Restate exactly the lines below, from the one containing "会社情報 (149, 1999)" through the final line, and leave out the pictures.

Stored data entries
-----
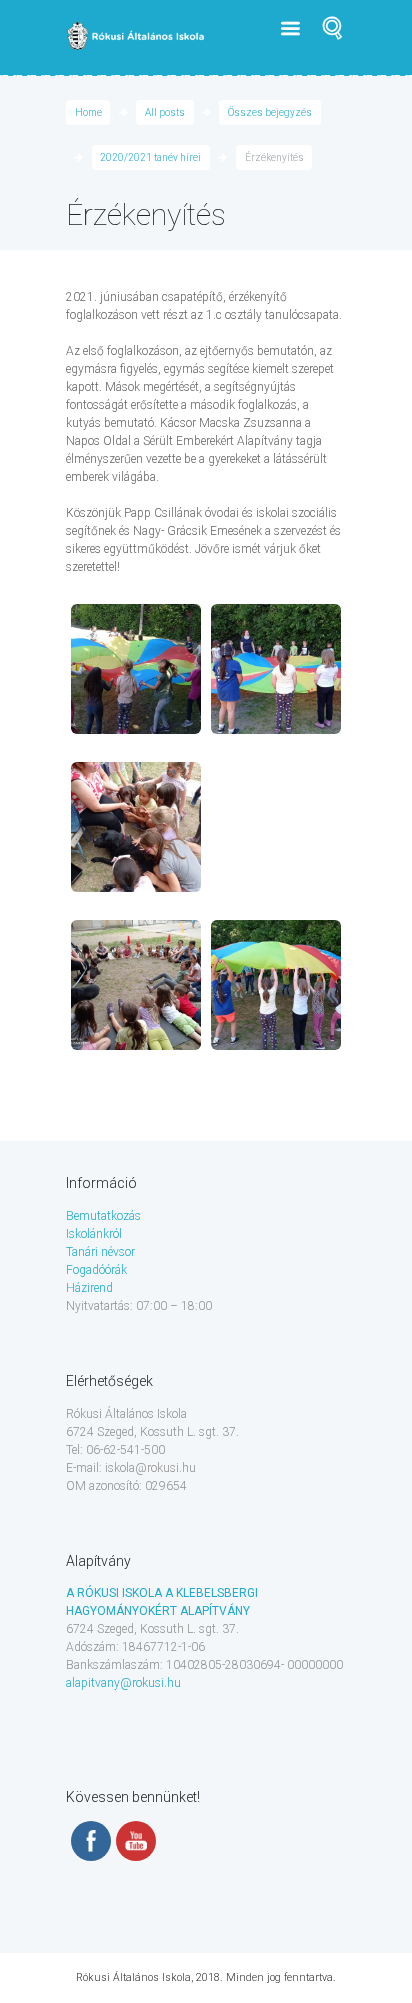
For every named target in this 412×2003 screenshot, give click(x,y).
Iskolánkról (94, 1234)
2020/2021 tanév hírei (150, 157)
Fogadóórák (96, 1270)
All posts (165, 112)
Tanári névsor (100, 1252)
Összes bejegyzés (270, 112)
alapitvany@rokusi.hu (123, 1683)
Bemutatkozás (103, 1216)
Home (88, 112)
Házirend (89, 1288)
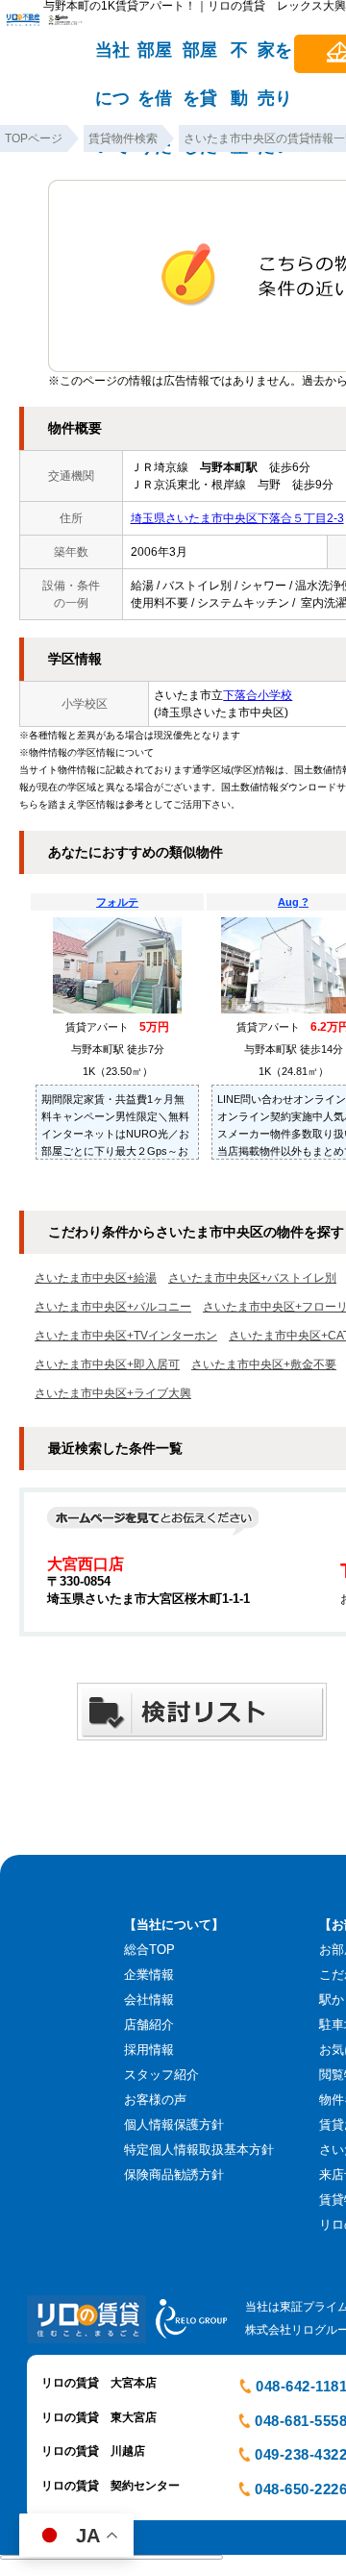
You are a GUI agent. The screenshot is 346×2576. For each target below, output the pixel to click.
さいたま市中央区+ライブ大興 (113, 1393)
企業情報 (149, 1974)
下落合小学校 (257, 695)
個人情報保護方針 (174, 2124)
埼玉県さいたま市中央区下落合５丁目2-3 (237, 518)
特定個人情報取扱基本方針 (199, 2149)
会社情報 (149, 1999)
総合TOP (149, 1949)
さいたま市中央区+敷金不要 (263, 1364)
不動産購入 (239, 58)
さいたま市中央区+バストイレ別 (252, 1278)
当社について (112, 58)
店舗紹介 (149, 2024)
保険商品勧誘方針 (174, 2174)
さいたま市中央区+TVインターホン (126, 1335)
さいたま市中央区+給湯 (96, 1278)
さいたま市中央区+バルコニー (113, 1306)
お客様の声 (155, 2099)
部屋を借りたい (154, 58)
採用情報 (149, 2049)
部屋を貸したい (200, 58)
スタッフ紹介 (161, 2074)
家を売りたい (275, 58)
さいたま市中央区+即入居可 (107, 1364)
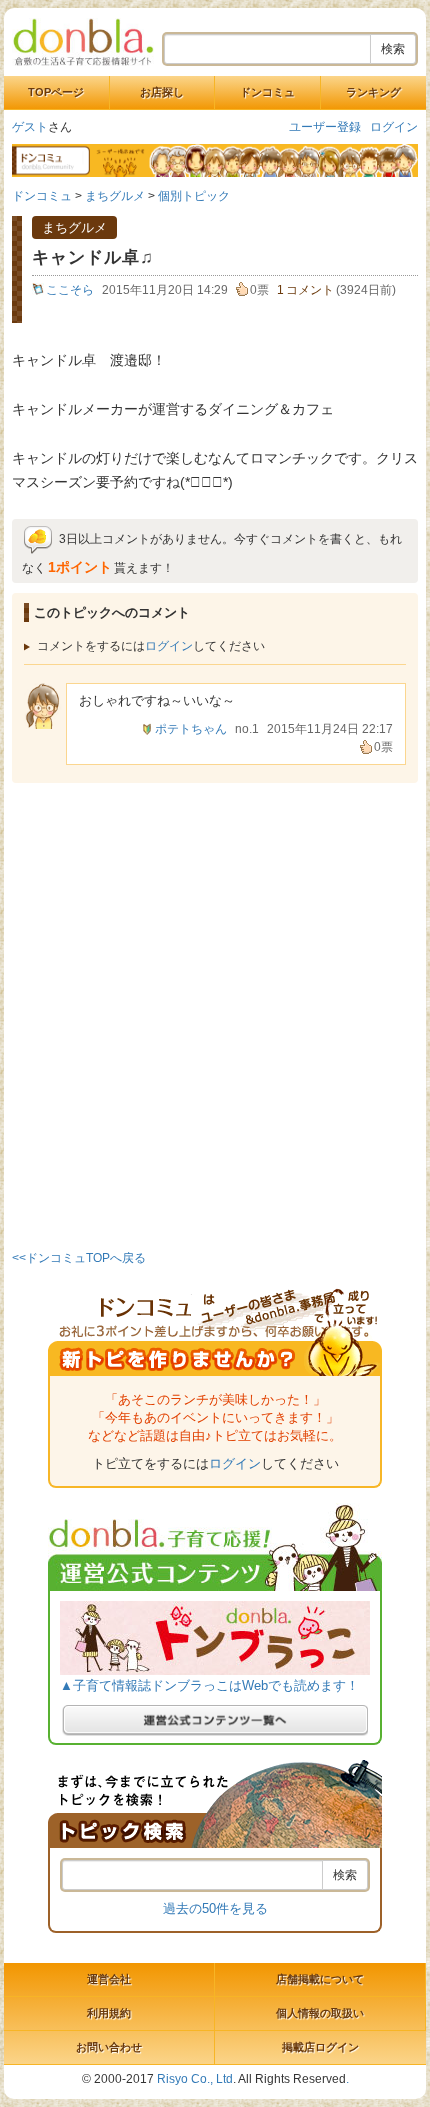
-----
**Answer area**
会社情報 (149, 1999)
総合TOP (149, 1949)
さいたま市中央区+敷金不要 (263, 1364)
不動産購入 (239, 58)
さいたま市中央区+バストイレ別 (252, 1278)
当社について (112, 58)
店舗紹介 (149, 2024)
保険商品勧誘方針 (174, 2174)
さいたま市中央区+TVインターホン (126, 1335)
さいたま市中央区+給湯 (96, 1278)
さいたま市中央区+バルコニー (113, 1306)
お客様の声 (155, 2099)
部屋を借りたい (154, 58)
採用情報 (149, 2049)
部屋を貸したい (200, 58)
スタッフ紹介 (161, 2074)
家を売りたい (275, 58)
さいたま市中央区+即入居可 (107, 1364)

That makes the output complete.